** Start Reading passage **
ULTIMATE BLACK FOREST CAKE
Very delicious and easy to make. Garnish with chocolate curls made by using a cheese grater on semisweet chocolate.
Provided by 12YEAROLDCHEF
Categories Desserts Fruit Dessert Recipes Cherry Dessert Recipes
Time 2h5m
Yield 8
Number Of Ingredients 16
Steps:
- Preheat oven to 350 degrees F (175 degrees C). Line two 8-inch round pans with parchment paper.
- Sift 1 1/2 cups of the white sugar, flour, cocoa powder, baking soda, and salt together in a bowl. Beat shortening and remaining 1/2 cup white sugar together in a large bowl with an electric mixer until light and fluffy. Beat 1 egg at a time into the shortening mixture; add vanilla extract with last egg. Add portions of flour mixture alternately with buttermilk, beating after each addition to form a smooth batter. Pour batter into prepared baking pans.
** End Reading passage **
** Start Supplied information **
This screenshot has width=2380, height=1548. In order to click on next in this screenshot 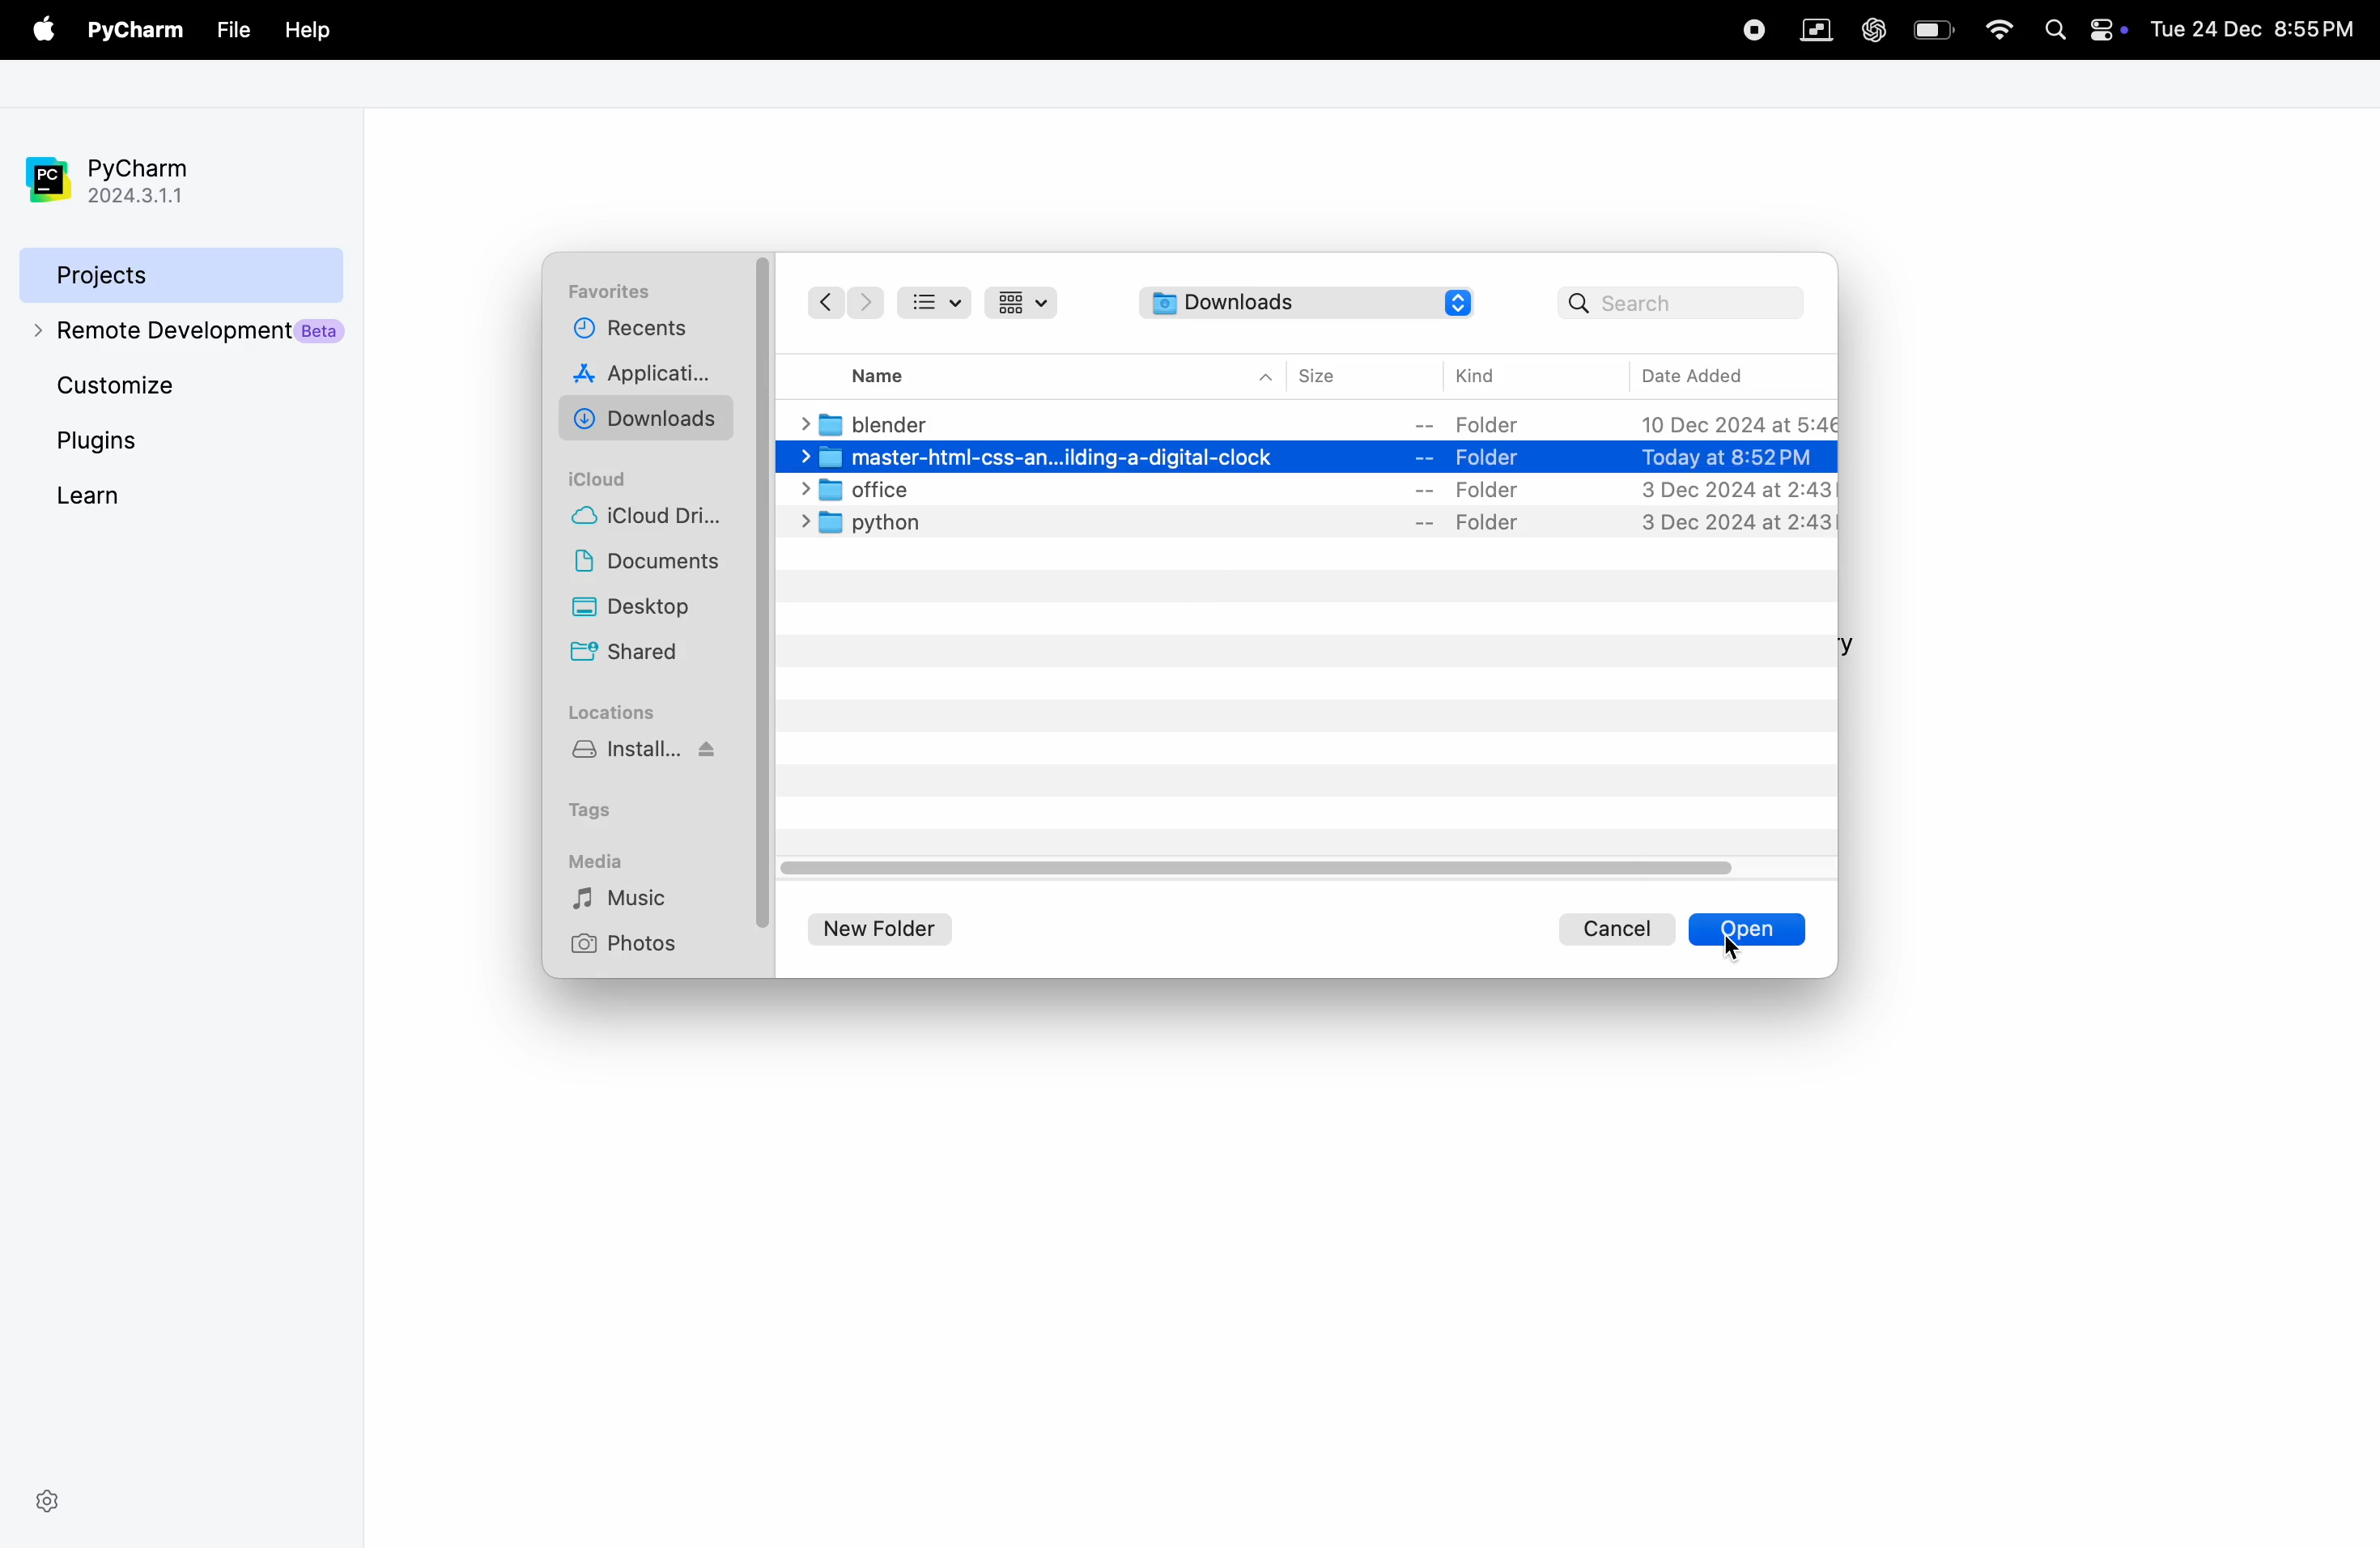, I will do `click(866, 303)`.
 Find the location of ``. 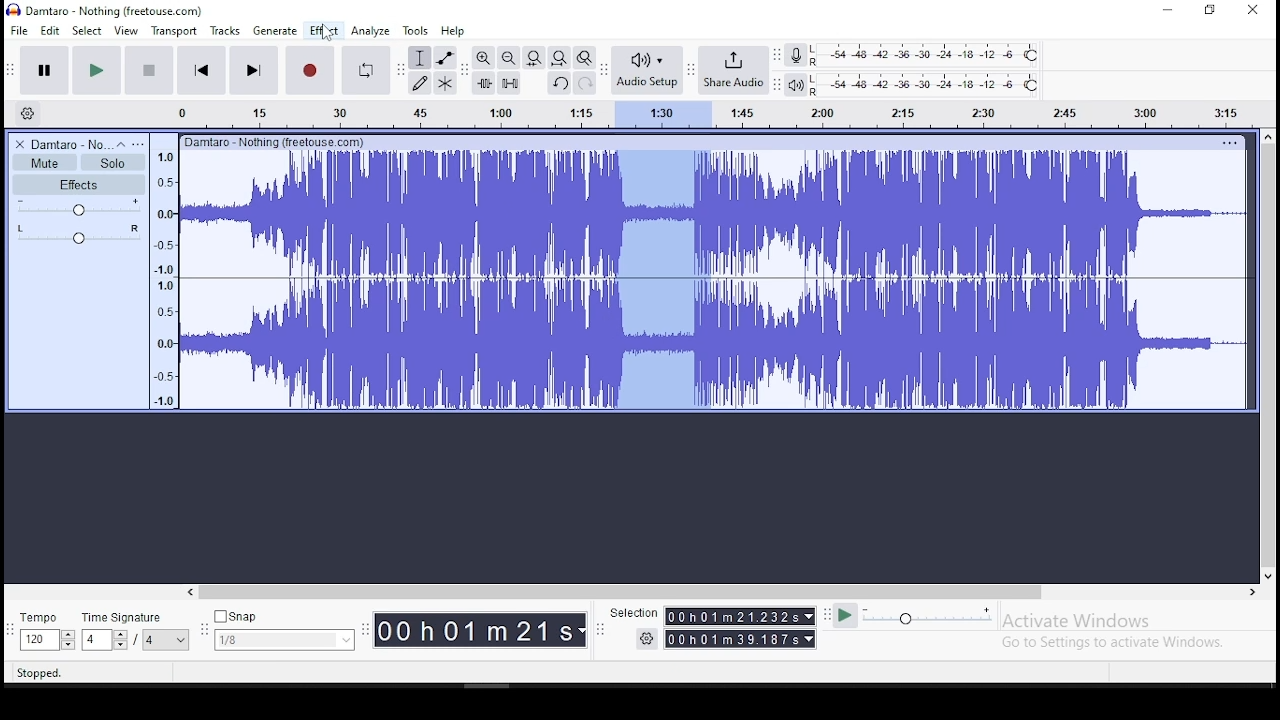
** End Supplied information **
▶ [Problem set]:
a - Answer these from the Black Forest cake recipe:
(i) What oven temperature in Fahrenheit does the recipe call for?
(ii) What size and shape are the pans to be lined with parchment paper?
(iii) How are the chocolate curls for the garnish made?
Label your answers (i), (ii), (iii), one per line.
b - Write the next steps of the Black Forest cake recipe, picking up after "Pour batter into prepared baking pans."
Nothing in the listing is needed here.

▶ [Task-by-task outputs]:
a -
(i) 350 degrees F
(ii) 8-inch round pans
(iii) By using a cheese grater on semisweet chocolate

b -
- Bake in preheated oven until a toothpick inserted into the center comes out clean, 35 to 40 minutes. Cool in the pans for 10 minutes before removing to cool completely on a wire rack.
- Remove parchment from cake bottoms. Cut each layer in half horizontally, making 4 layers total. Pour 2 tablespoons cherry liqueur over each cake half.
- Beat cream in a chilled glass or metal bowl with an electric mixer until stiff peaks form. Beat in 2 tablespoons cherry liqueur and 1/2 teaspoon vanilla extract. Beat in confectioners' sugar and salt until cream filling is smooth and stiff.
- Spread 1 cake layer with 1/4 of the cream filling; top with 1/3 cherries. Repeat with 2 additional layers. Place 4th layer on top; frost top and sides of cake with remaining cream filling.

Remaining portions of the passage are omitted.